"Accusations of workplace discrimination — which workers file with the [Equal Employment Opportunity C]ommission when they think they have been unfairly treated based on their race, sex or other so-called protected categories — soared to 99,922 in the year ended Sept. 30, from 93,277 in the previous year. That was an increase of 7.2 percent, and the highest level of new discrimination cases ever recorded."
Rampell is diligent in noting that these are the numbers of complaints, which is not necessarily the number of U.S. workers that have been discriminated against in the past year. She continues:
"Workers themselves argue that a poor job market has brought out the often hidden prejudicial side of employers who can afford to be especially picky in selecting employees. Women believe they are being passed over in favor of men, blacks believe whites and Hispanics are taking their jobs, and older workers say fresher faces are having better luck in the job market at the expense of their elders."
You don't say?
Well, who are we to trust, the 100,000 people in the US who have gone to the trouble of filing a discrimination complaint, or their employers? It's clearly paranoid unemployed ax-grinder says, upstanding member of society says.
In case you aren't clear about Rampell's take, she's also written a blog post:
"My hunch is that there just aren’t enough jobs, period.
The primary problem isn’t that employers are systematically excluding particular demographic groups; the problem is that they’re systematically excluding everyone."
Hunch noted.
As someone who has experienced some pretty straight-forward workplace discrimination, let me state for the record that failure to "systematically exclud[e] particular demographic groups" does not an absence of discrimination make. That's social justice 101. It's not as if the Chamber of Commerce has a secret document in the basement cabinet next to the shuffleboard court spelling out the scheme by which employers are to pay women 80 cents on the dollar, or any other flow-charted bigotry.
The lack of trust that society puts in the narratives of members of oppressed groups is one of the primary means of their continued oppression. Workplace discrimination exists in the US. I will state, as a fact, that over 100,000 US workers were victims of workplace discrimination last year. Because I have no reason to distrust the accounts of people just like me.

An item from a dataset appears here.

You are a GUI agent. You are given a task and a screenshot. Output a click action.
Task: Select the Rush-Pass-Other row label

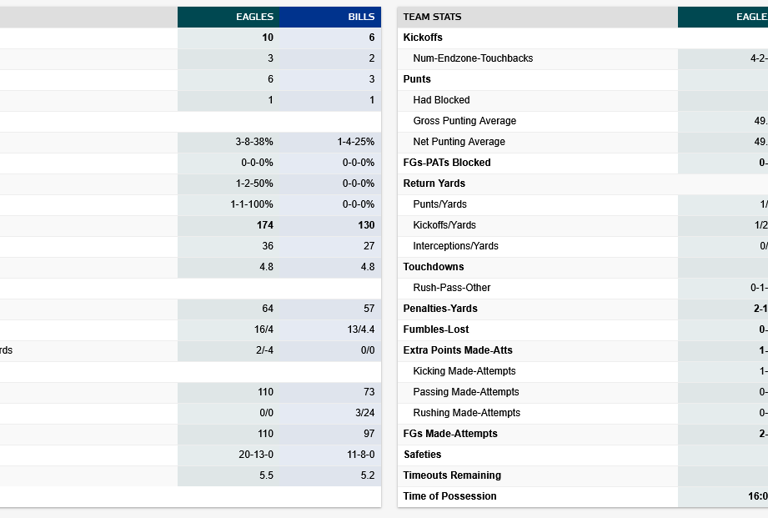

I've recounted my experience of being fired to friends of mine who are trans, and would you believe that some of them have been fired under almost identically suspicious circumstances? When I share horror stories from the interview circuit with other women, it usually becomes an exercise in sharing, because sooooooo many women have soooooo many experiences with discrimination on the job market. And yet, there are plenty of people in this world, people like Catherine Rampell, who refuse to believe us, because acknowledging the reality of discrimination undercuts the narrative that successful people are especially deserving of the privilege they supposedly don't have.
And if there's one thing that coming out has taught me is that I don't understand what it's like to walk in other people's shoes. I actually do have an inkling about male privilege, but I certainly don't know what it's like to not have white privilege, or to be older than 32, or to be physically disabled. But I have empathy. And ears. And eyes. And critical thinking skills. So when people who aren't just like me talk about being discriminated against, I tend to pay attention to them, and tend to believe them, because I know what it's like to be discriminated against every. fucking. day. and to have smarmy, well-off pundits dismiss central aspects of my existence with their own personal hunches.